__Provided records__

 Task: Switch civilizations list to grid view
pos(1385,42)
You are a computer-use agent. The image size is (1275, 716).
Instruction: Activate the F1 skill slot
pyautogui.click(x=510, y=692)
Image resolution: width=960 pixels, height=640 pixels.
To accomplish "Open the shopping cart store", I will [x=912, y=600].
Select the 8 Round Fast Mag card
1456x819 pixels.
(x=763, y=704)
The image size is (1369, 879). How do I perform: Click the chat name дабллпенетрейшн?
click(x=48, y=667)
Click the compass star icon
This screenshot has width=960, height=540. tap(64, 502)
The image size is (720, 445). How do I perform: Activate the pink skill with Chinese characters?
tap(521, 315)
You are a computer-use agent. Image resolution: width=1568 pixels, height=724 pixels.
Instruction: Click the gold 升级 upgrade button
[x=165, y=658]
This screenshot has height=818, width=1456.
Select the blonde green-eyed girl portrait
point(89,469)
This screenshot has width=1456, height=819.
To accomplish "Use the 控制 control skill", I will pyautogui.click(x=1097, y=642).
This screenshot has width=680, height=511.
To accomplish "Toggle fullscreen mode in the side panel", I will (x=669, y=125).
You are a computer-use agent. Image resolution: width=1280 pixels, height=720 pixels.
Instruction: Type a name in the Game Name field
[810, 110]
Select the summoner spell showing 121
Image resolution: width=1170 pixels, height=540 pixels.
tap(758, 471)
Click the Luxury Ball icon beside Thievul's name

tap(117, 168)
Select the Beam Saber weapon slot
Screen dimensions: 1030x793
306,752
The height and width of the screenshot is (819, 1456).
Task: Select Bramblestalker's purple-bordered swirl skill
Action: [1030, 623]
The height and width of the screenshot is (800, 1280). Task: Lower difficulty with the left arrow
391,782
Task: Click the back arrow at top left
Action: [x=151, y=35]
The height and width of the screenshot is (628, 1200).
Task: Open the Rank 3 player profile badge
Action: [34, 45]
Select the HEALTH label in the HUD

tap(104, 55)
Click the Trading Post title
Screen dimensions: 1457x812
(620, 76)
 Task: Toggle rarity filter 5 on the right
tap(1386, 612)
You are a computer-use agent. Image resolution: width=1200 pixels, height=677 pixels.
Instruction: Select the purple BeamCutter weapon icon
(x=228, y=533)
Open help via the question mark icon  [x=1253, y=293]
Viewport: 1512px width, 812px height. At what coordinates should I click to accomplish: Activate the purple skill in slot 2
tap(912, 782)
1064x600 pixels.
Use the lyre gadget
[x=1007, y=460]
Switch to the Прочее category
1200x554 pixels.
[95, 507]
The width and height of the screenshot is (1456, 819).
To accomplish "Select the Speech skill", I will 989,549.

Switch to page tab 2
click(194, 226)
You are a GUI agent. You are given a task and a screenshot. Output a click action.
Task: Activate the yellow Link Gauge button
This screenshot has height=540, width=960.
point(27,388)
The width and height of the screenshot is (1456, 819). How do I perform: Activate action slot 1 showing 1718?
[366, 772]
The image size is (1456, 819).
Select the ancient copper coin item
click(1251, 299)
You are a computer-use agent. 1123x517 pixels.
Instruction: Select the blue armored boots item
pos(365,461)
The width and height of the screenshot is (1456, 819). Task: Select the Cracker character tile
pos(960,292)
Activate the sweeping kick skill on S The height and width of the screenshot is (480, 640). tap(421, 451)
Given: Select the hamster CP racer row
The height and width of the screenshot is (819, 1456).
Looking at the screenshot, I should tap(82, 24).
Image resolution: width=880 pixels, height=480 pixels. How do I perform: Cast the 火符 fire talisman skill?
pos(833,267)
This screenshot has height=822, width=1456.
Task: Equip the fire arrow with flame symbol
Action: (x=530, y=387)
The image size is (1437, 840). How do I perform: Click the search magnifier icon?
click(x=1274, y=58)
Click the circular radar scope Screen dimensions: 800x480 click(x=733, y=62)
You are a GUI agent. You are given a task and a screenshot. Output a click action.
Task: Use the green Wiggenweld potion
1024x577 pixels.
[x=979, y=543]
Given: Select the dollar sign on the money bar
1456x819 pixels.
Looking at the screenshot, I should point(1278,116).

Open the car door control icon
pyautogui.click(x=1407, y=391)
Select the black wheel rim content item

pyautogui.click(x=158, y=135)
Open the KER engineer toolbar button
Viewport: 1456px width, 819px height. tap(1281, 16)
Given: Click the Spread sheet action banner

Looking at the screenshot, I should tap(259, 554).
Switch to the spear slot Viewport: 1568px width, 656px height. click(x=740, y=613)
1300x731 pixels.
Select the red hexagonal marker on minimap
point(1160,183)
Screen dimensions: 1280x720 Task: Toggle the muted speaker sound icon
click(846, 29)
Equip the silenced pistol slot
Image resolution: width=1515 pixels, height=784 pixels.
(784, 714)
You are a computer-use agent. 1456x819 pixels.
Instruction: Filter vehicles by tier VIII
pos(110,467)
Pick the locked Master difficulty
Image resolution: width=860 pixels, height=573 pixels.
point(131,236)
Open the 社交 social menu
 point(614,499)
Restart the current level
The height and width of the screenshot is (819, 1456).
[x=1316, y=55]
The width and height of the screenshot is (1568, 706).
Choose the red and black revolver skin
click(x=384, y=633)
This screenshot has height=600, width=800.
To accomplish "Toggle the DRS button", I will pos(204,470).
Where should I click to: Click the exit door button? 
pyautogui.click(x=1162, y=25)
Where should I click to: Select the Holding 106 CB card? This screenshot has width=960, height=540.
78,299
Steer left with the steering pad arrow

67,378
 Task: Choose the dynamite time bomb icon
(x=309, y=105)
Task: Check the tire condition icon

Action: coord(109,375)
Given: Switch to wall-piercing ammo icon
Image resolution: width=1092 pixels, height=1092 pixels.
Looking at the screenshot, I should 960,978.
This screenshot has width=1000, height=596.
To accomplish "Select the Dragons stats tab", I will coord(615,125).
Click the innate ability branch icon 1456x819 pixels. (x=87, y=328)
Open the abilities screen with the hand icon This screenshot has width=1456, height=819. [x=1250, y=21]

__Task objective__
Revise every row above so that "computer-use agent" becomes "screen navigation assistant" wherever it occurs, leaving everything else unchanged.

__Correct output__
 Task: Switch civilizations list to grid view
pos(1385,42)
You are a screen navigation assistant. The image size is (1275, 716).
Instruction: Activate the F1 skill slot
pyautogui.click(x=510, y=692)
Image resolution: width=960 pixels, height=640 pixels.
To accomplish "Open the shopping cart store", I will [x=912, y=600].
Select the 8 Round Fast Mag card
1456x819 pixels.
(x=763, y=704)
The image size is (1369, 879). How do I perform: Click the chat name дабллпенетрейшн?
click(x=48, y=667)
Click the compass star icon
This screenshot has width=960, height=540. tap(64, 502)
The image size is (720, 445). How do I perform: Activate the pink skill with Chinese characters?
tap(521, 315)
You are a screen navigation assistant. Image resolution: width=1568 pixels, height=724 pixels.
Instruction: Click the gold 升级 upgrade button
[x=165, y=658]
This screenshot has height=818, width=1456.
Select the blonde green-eyed girl portrait
point(89,469)
This screenshot has width=1456, height=819.
To accomplish "Use the 控制 control skill", I will pyautogui.click(x=1097, y=642).
This screenshot has width=680, height=511.
To accomplish "Toggle fullscreen mode in the side panel", I will (x=669, y=125).
You are a screen navigation assistant. Image resolution: width=1280 pixels, height=720 pixels.
Instruction: Type a name in the Game Name field
[810, 110]
Select the summoner spell showing 121
Image resolution: width=1170 pixels, height=540 pixels.
tap(758, 471)
Click the Luxury Ball icon beside Thievul's name

tap(117, 168)
Select the Beam Saber weapon slot
Screen dimensions: 1030x793
306,752
The height and width of the screenshot is (819, 1456).
Task: Select Bramblestalker's purple-bordered swirl skill
Action: [1030, 623]
The height and width of the screenshot is (800, 1280). Task: Lower difficulty with the left arrow
391,782
Task: Click the back arrow at top left
Action: [x=151, y=35]
The height and width of the screenshot is (628, 1200).
Task: Open the Rank 3 player profile badge
Action: [34, 45]
Select the HEALTH label in the HUD

tap(104, 55)
Click the Trading Post title
Screen dimensions: 1457x812
(620, 76)
 Task: Toggle rarity filter 5 on the right
tap(1386, 612)
You are a screen navigation assistant. Image resolution: width=1200 pixels, height=677 pixels.
Instruction: Select the purple BeamCutter weapon icon
(x=228, y=533)
Open help via the question mark icon  [x=1253, y=293]
Viewport: 1512px width, 812px height. At what coordinates should I click to accomplish: Activate the purple skill in slot 2
tap(912, 782)
1064x600 pixels.
Use the lyre gadget
[x=1007, y=460]
Switch to the Прочее category
1200x554 pixels.
[95, 507]
The width and height of the screenshot is (1456, 819).
To accomplish "Select the Speech skill", I will 989,549.

Switch to page tab 2
click(194, 226)
You are a GUI agent. You are given a task and a screenshot. Output a click action.
Task: Activate the yellow Link Gauge button
This screenshot has height=540, width=960.
point(27,388)
The width and height of the screenshot is (1456, 819). How do I perform: Activate action slot 1 showing 1718?
[366, 772]
The image size is (1456, 819).
Select the ancient copper coin item
click(1251, 299)
You are a screen navigation assistant. 1123x517 pixels.
Instruction: Select the blue armored boots item
pos(365,461)
The width and height of the screenshot is (1456, 819). Task: Select the Cracker character tile
pos(960,292)
Activate the sweeping kick skill on S The height and width of the screenshot is (480, 640). tap(421, 451)
Given: Select the hamster CP racer row
The height and width of the screenshot is (819, 1456).
Looking at the screenshot, I should tap(82, 24).
Image resolution: width=880 pixels, height=480 pixels. How do I perform: Cast the 火符 fire talisman skill?
pos(833,267)
This screenshot has height=822, width=1456.
Task: Equip the fire arrow with flame symbol
Action: (x=530, y=387)
The image size is (1437, 840). How do I perform: Click the search magnifier icon?
click(x=1274, y=58)
Click the circular radar scope Screen dimensions: 800x480 click(x=733, y=62)
You are a GUI agent. You are given a task and a screenshot. Output a click action.
Task: Use the green Wiggenweld potion
1024x577 pixels.
[x=979, y=543]
Given: Select the dollar sign on the money bar
1456x819 pixels.
Looking at the screenshot, I should point(1278,116).

Open the car door control icon
pyautogui.click(x=1407, y=391)
Select the black wheel rim content item

pyautogui.click(x=158, y=135)
Open the KER engineer toolbar button
Viewport: 1456px width, 819px height. tap(1281, 16)
Given: Click the Spread sheet action banner

Looking at the screenshot, I should tap(259, 554).
Switch to the spear slot Viewport: 1568px width, 656px height. click(x=740, y=613)
1300x731 pixels.
Select the red hexagonal marker on minimap
point(1160,183)
Screen dimensions: 1280x720 Task: Toggle the muted speaker sound icon
click(846, 29)
Equip the silenced pistol slot
Image resolution: width=1515 pixels, height=784 pixels.
(784, 714)
You are a screen navigation assistant. 1456x819 pixels.
Instruction: Filter vehicles by tier VIII
pos(110,467)
Pick the locked Master difficulty
Image resolution: width=860 pixels, height=573 pixels.
point(131,236)
Open the 社交 social menu
 point(614,499)
Restart the current level
The height and width of the screenshot is (819, 1456).
[x=1316, y=55]
The width and height of the screenshot is (1568, 706).
Choose the red and black revolver skin
click(x=384, y=633)
This screenshot has height=600, width=800.
To accomplish "Toggle the DRS button", I will pos(204,470).
Where should I click to: Click the exit door button? 
pyautogui.click(x=1162, y=25)
Where should I click to: Select the Holding 106 CB card? This screenshot has width=960, height=540.
78,299
Steer left with the steering pad arrow

67,378
 Task: Choose the dynamite time bomb icon
(x=309, y=105)
Task: Check the tire condition icon

Action: coord(109,375)
Given: Switch to wall-piercing ammo icon
Image resolution: width=1092 pixels, height=1092 pixels.
Looking at the screenshot, I should 960,978.
This screenshot has width=1000, height=596.
To accomplish "Select the Dragons stats tab", I will coord(615,125).
Click the innate ability branch icon 1456x819 pixels. (x=87, y=328)
Open the abilities screen with the hand icon This screenshot has width=1456, height=819. [x=1250, y=21]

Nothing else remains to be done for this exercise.